NeeNaw is a great blog by an ambulance dispatcher in London. It's pretty interesting and he describes calls ranging from ones similar to those linked here, to hoax calls, to some really sad ones.
posted by EndsOfInvention at 4:51 AM on November 30, 2008 [1 favorite]


For the record, "unassisted childbirth" is not that uncommon, or necessarily horrible, although if unplanned, it certainly can be alarming. Provided the mom is healthy, most times she will give birth just fine. Compared to severed arms and such, surprise homebirths aren't necessarily severe emergencies.
posted by emjaybee at 11:59 AM on November 30, 2008 [1 favorite]

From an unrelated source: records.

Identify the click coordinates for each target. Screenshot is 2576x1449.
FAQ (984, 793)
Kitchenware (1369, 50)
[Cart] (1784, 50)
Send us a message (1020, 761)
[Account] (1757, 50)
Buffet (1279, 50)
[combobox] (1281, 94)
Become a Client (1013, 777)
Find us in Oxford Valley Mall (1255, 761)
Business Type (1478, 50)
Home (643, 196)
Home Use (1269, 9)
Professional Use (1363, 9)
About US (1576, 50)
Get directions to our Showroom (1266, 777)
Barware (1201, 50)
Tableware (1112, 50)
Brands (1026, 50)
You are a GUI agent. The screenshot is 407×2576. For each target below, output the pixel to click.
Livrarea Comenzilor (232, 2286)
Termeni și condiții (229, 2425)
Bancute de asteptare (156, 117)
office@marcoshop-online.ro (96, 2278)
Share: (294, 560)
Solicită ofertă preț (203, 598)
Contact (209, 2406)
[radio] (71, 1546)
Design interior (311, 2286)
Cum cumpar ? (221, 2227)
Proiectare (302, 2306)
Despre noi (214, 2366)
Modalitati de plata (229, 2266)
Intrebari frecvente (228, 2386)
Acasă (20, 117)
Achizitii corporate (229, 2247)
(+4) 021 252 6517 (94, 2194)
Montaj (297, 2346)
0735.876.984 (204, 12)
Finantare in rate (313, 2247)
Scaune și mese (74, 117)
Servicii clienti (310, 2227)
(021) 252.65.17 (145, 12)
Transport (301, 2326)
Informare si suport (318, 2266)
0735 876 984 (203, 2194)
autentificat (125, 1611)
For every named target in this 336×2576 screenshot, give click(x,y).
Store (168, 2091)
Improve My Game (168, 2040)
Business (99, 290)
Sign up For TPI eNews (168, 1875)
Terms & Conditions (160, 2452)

If all goes well, yes, the mother and baby will get through it. Wild animals give birth without assistance. If it's a breech birth, the umbilical cord is around the baby's neck, the mother starts to haemorrhage, or the baby can't breathe on its own... it can be a different story.
posted by orange swan at 5:35 AM on December 1, 2008


"Fitting"?

Operator Is she breathing? Can you see her chest go up and down?

JS I can see her shoulders going ... I can see her doing [Makes breathing noises]

Operator She's breathing, is she? But you think she's having a fit.

JS Yeah, I think she is and ... I don't know what to do.

Operator Can you see the little numbers on her jeans?

JS Yes. It says 28 and 26

Operator OK, go back to the jeans section and find a pair that says 29 and 26 on it.
posted by Pollomacho at 5:59 AM on December 1, 2008


"Fitting" and "having a fit or fits" are considered offensive words by epileptics. Maybe this doesn't hold true in the U.K.?
posted by orange swan at 9:02 AM on December 1, 2008


"Fitting" and "having a fit or fits" are considered offensive words by epileptics.

I'm pretty sure that this is UK standard parlance.

My neurologist calls them "events" which makes me feel like the next time I have a seizure, I should be issued an invitation first.
posted by grapefruitmoon at 2:26 PM on December 1, 2008 [3 favorites]


Quick google for "seizures fits uk" gives this article which uses the terms "fits" and "seizures" interchangeably. Also, I don't think an emergency operator would use a pejorative term, especially to a 5 yr old.

(Oh yeah, I have epilepsy and there are things that offend me more than the term "fits" - like flashing lights! Those REALLY offend me!)
posted by grapefruitmoon at 2:28 PM on December 1, 2008 [1 favorite]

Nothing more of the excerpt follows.